I’ve intentionally left out details of plot of this novel, so that should you choose you to read, you’ll discover those slowly rather than knowing them immediately. I picked up this novel from a sale at New York Book Review, knew nothing about it when I did so, and I’m glad I read it without reading any blurbs, as it’s a more astonishing and enjoyable read if you read it that way. Should you choose to read it, I’d recommend reading Elias Khoury’s excellent afterword, and this essay by the Yale Review as follow ups. I also looked at Goodreads, and was surprised at the low score Arabeseque received there. Seemingly, many readers didn’t have much negative to say about the book, but critiqued how dense and difficult a read it was, or one popular reviewer repeatedly touched upon his astonishment about Christians and Catholics in the Arab world. Please disregard those reviews, as they speak more to the patience, learning, and lack of knowledge and comfort around reading about the non-Western world of the reviewers than they do of this book (2). If you have the patience to read it slowly and know that you may have to re-read pages, it’s a deeply complex, beautiful elegy to a world and worldview, like Raja Shehadeh’s Ramallah is fading into non-existence.

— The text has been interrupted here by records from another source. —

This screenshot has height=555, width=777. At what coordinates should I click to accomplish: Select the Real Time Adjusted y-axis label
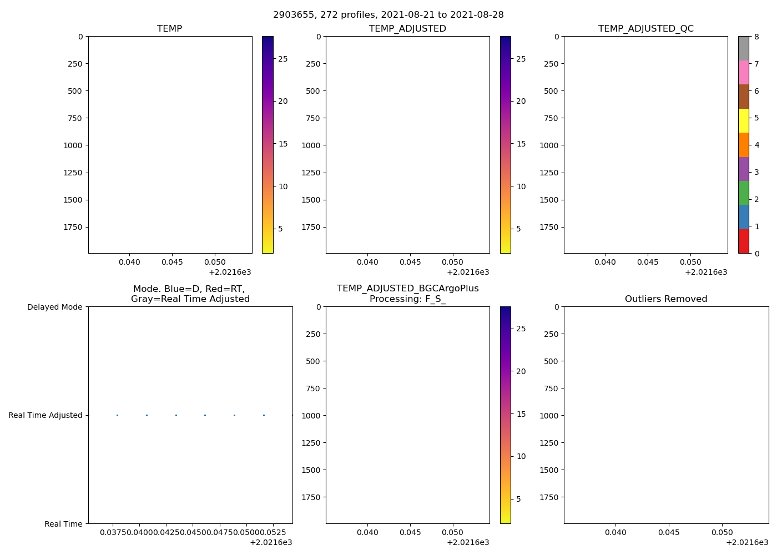(46, 415)

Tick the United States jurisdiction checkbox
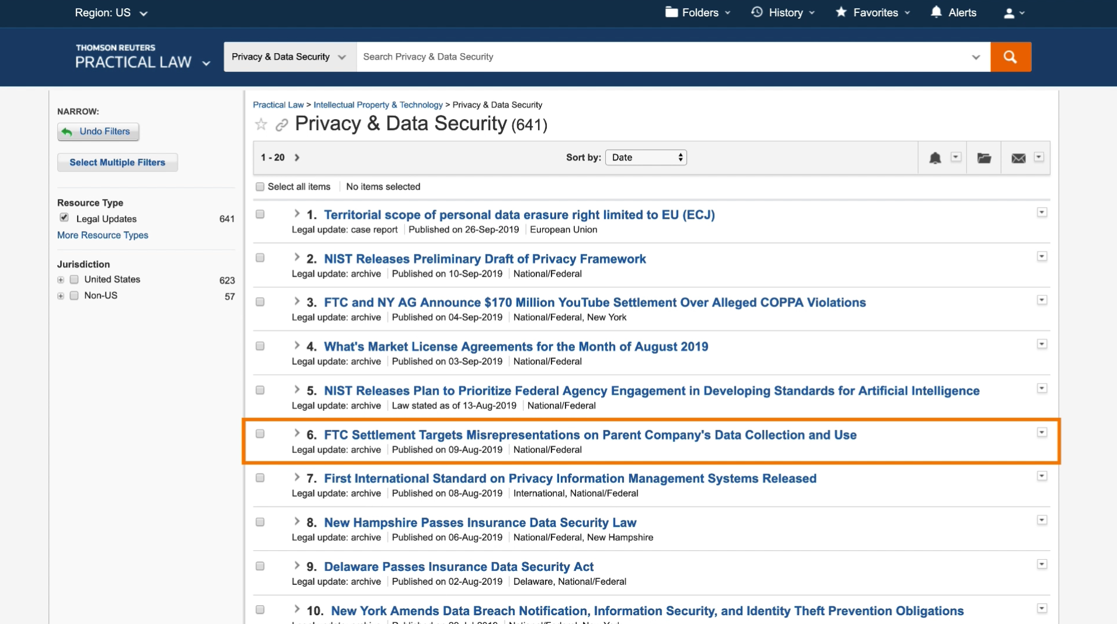point(74,280)
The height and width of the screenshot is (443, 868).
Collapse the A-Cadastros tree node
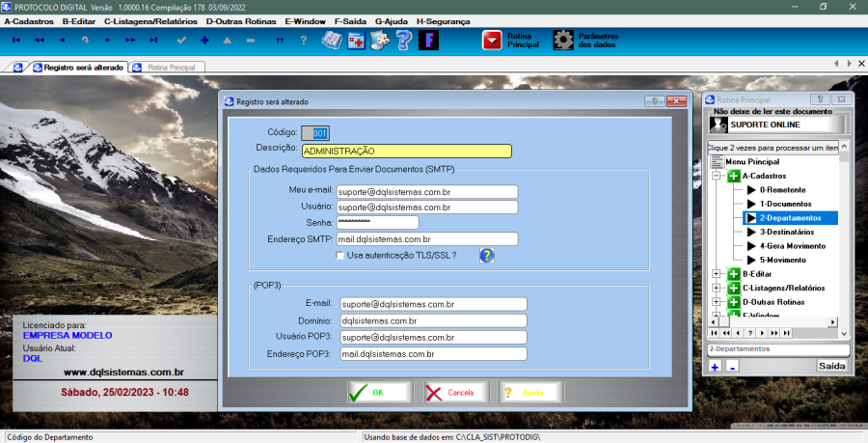coord(717,177)
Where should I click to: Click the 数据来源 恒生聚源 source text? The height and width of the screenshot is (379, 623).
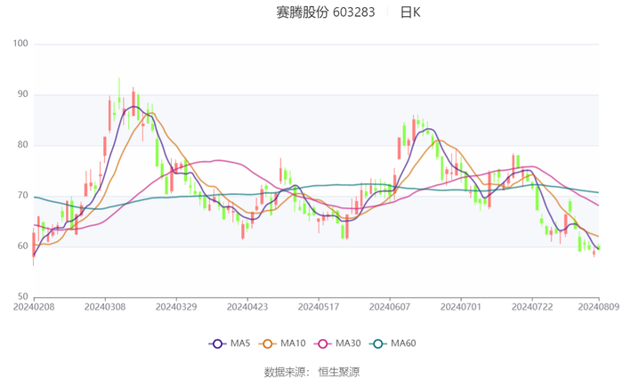point(312,371)
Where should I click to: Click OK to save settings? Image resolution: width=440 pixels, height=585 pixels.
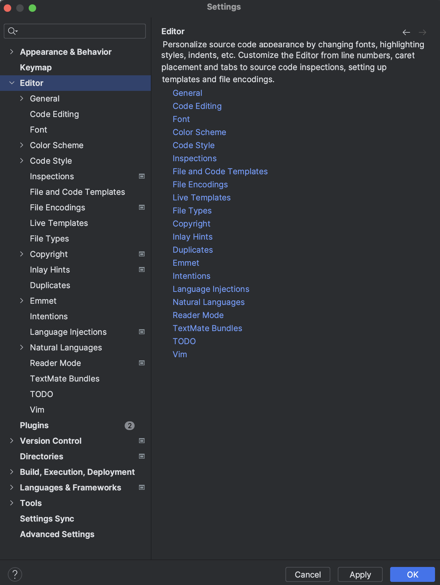[x=412, y=574]
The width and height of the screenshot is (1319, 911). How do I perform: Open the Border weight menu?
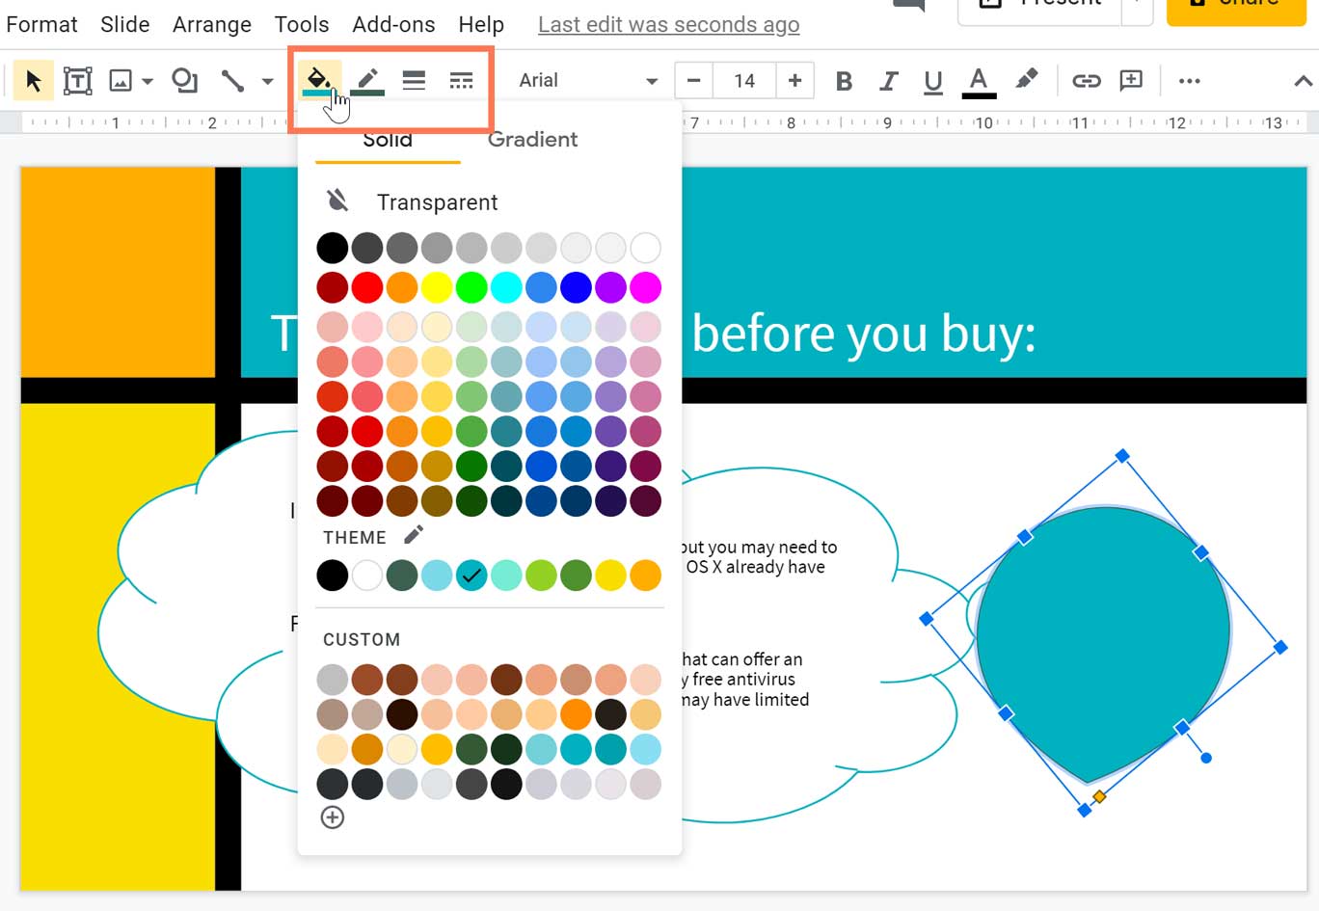coord(413,80)
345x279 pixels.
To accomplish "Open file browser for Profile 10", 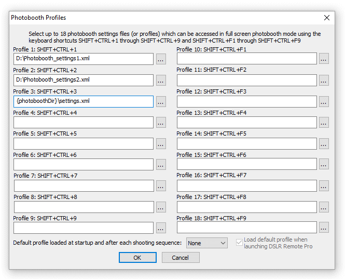I will [x=324, y=59].
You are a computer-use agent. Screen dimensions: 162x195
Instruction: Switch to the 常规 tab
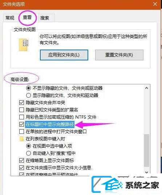(10, 18)
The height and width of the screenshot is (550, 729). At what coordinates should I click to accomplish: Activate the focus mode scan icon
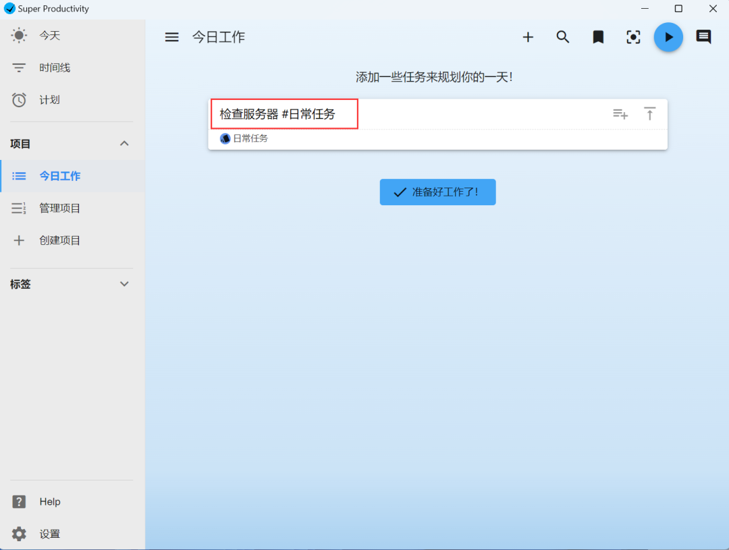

(1) I am also a person whose identity and family history has been directly impacted by colonization and enmeshment in the West. I see parallels between Shammas’ identity, the situation that affected his family, and the ongoing conflicts in that region, and my own; parallels that I hope allow me to have greater empathy and understanding of his situation and that of millions of people originally from that region.
(2) I clicked on a few of the profiles of the top reviewers, and they had histories of giving lower ratings to novels set in and about non-Western countries. I believe this is because the lack of knowledge of those cultures, traditions, and histories made those books more difficult reads, and the reviewers chose to lay blame on the authors rather than examining their own discomfort.